2. Take decent breaks
I was talking to a friend the other day who had too much leave and was realising she needed to take it. Don’t make the mistake of piling up your leave – you need to step away. At UNSW Counselling, I used to find that towards the end of semester, when I couldn’t stand to hear another student say “Special consideration”, it was time to take a break. So I try to take a break, even short, every 3 months or so.
3. Keep a folder of the positive feedback
In my early days at UTS, running a big program that was constantly growing, it was really hard to remember how I was helping to change students’ lives. So, at the suggestion of a dear friend, I started a big scrapbook of all the cards and emails giving positive feedback or thanking me for my help. I haven’t touched the scrapbook for years, but I still have an email folder called ‘Keep Good’ where I put feedback that I want to remember, and I keep all the thank you cards I receive as well. On a bad day, they can be a great antidote.

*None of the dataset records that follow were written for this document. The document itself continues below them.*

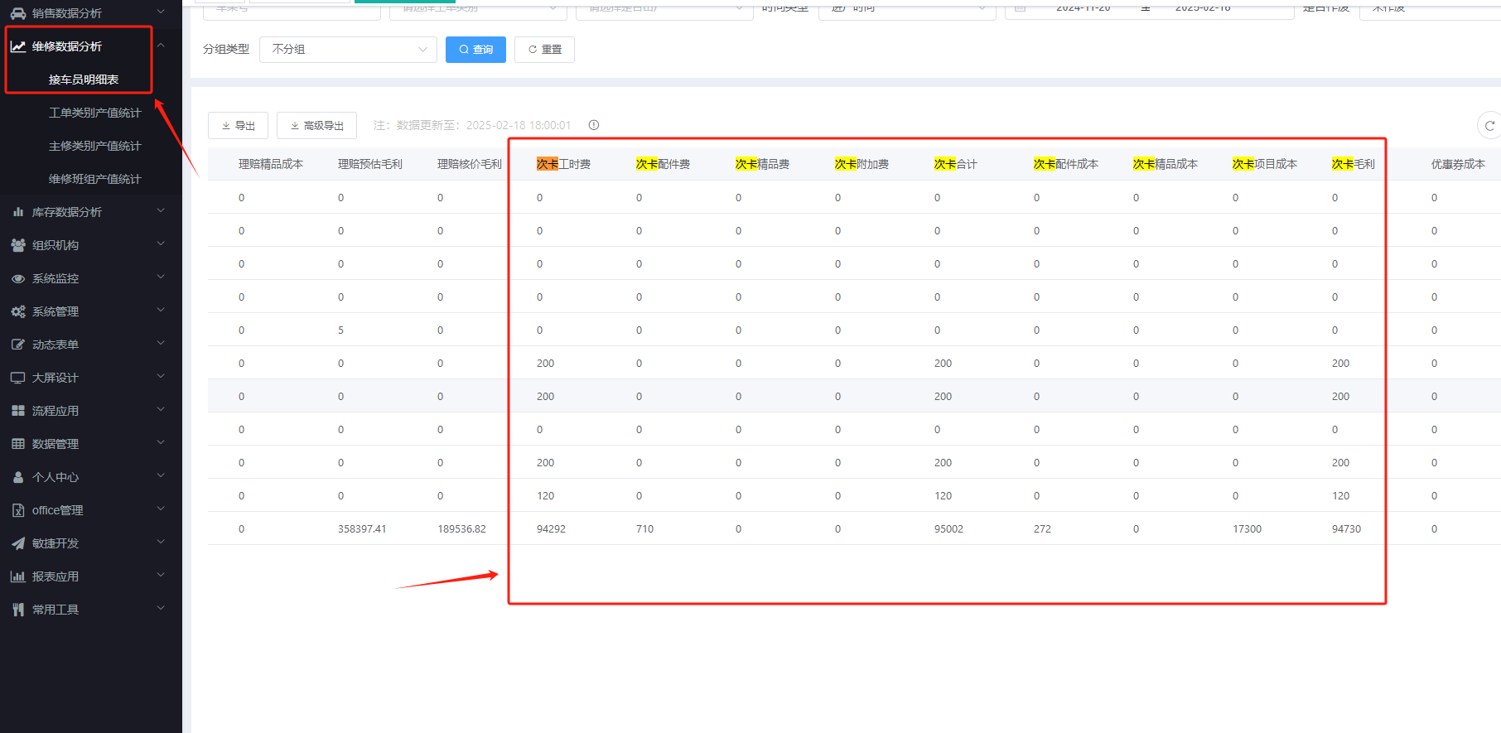Open 主修类别产值统计 report

coord(94,146)
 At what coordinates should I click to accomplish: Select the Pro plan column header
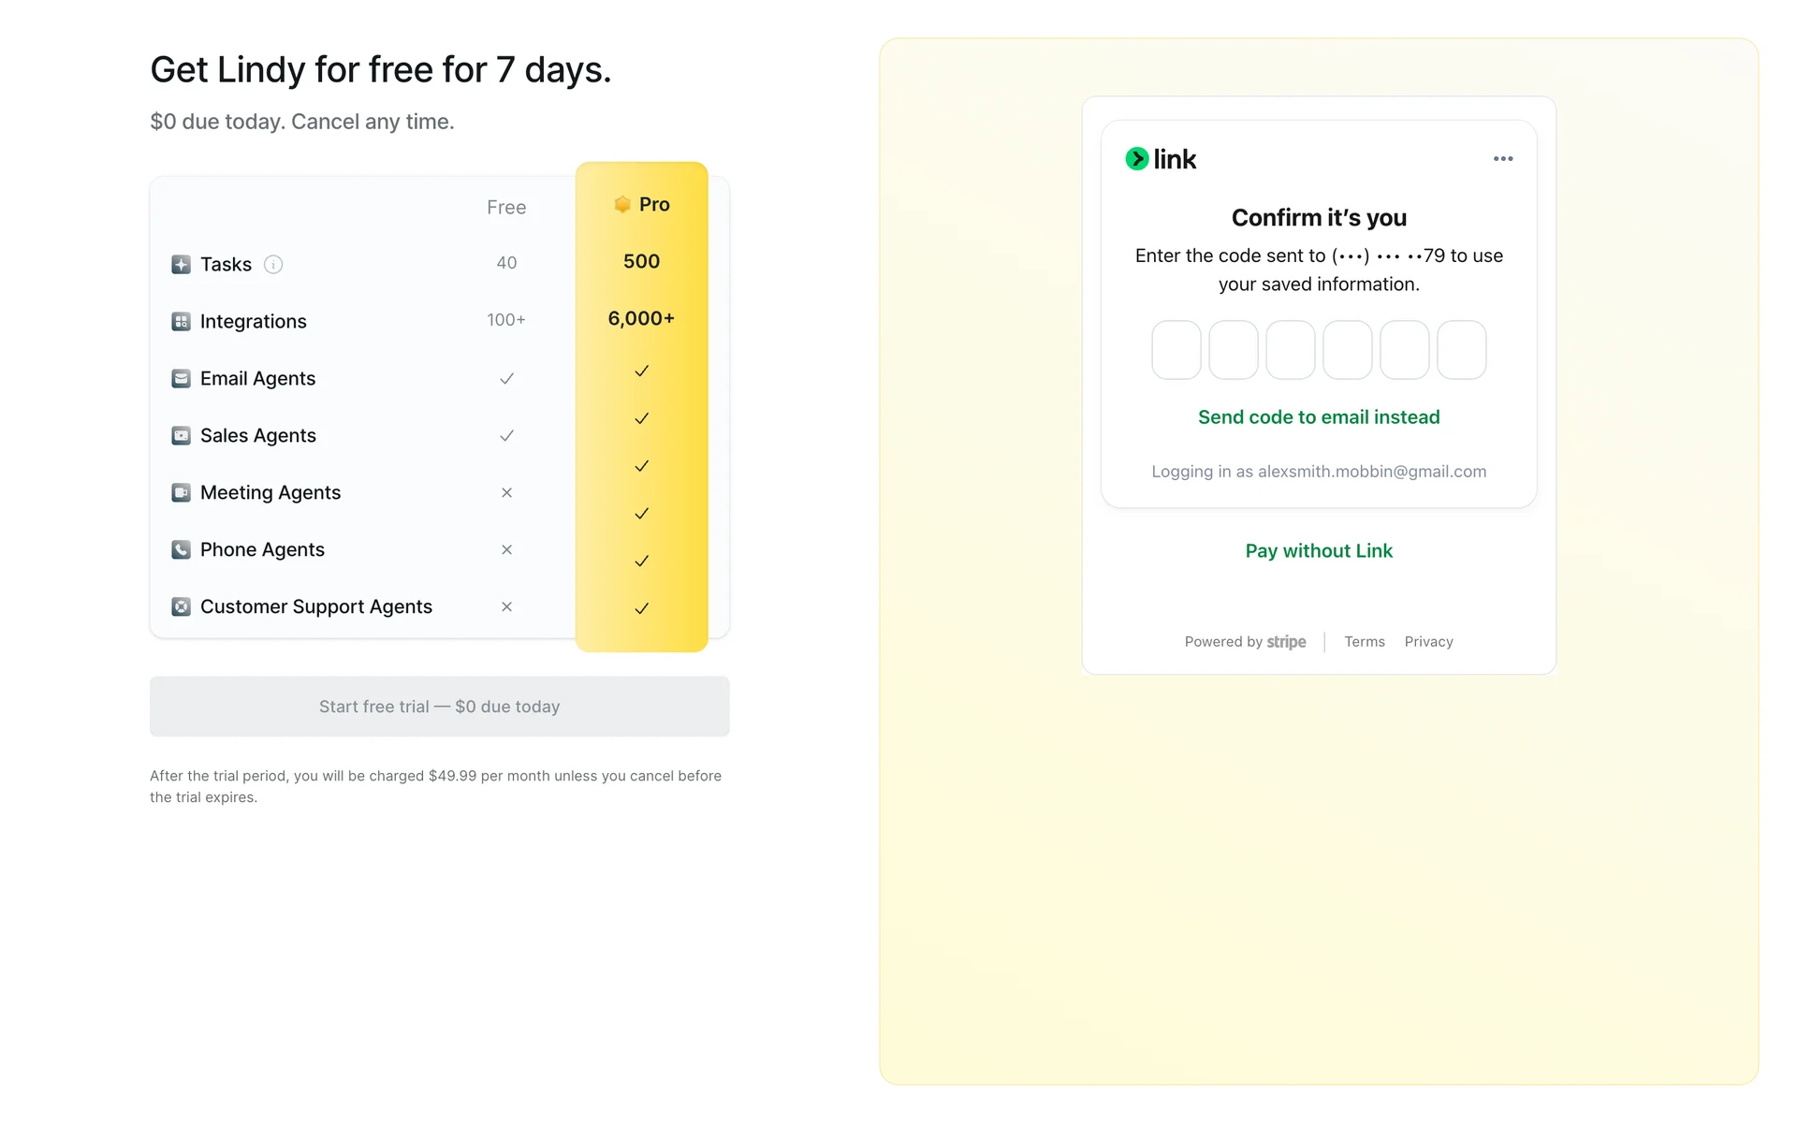click(642, 205)
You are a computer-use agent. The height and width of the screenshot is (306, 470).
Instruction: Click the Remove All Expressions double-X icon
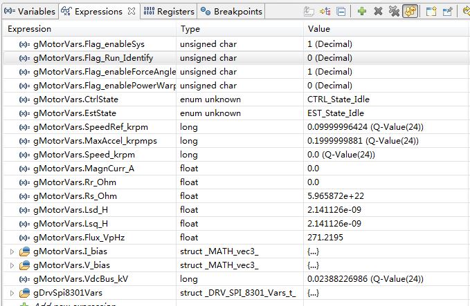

4. Look for new things to learn and embrace
I love to learn new things, and after 13 years of mainly the same job, it’s easy to think there’s nothing left to learn. So, I’m always looking for new things to learn – well, maybe not at the pace at the start of COVID (when I had to teach 90 student leaders about online facilitation) – but definitely new things. The most recent example for me was doing a 4-day workshop learning how to run Sexual Consent training for students. Conferences can be a good option (if you can find the funds), or you can take advantage of all the Linked-In Learning resources our library has.
5. Debrief with colleagues
Sometimes dealing with students can be tricky. I really value my colleagues at HELPS when faced with a difficult situation. Working from home has made this more challenging, but I still try to regularly have a Zoom lunch or coffee with colleagues just to be with people I like and trust who understand the hard things we face.
6. Know when you’re really burnt out and seek professional help
Just before Christmas my assistant said to me: “You’re burnt out”. She was right. I was lucky that I was about to have 3 weeks off, but we have professional support in our EAP service if you can’t get a break, so take advantage of that. There’s no shame in being burnt out and no shame in seeking help. It may even mean stepping away from a role for a while.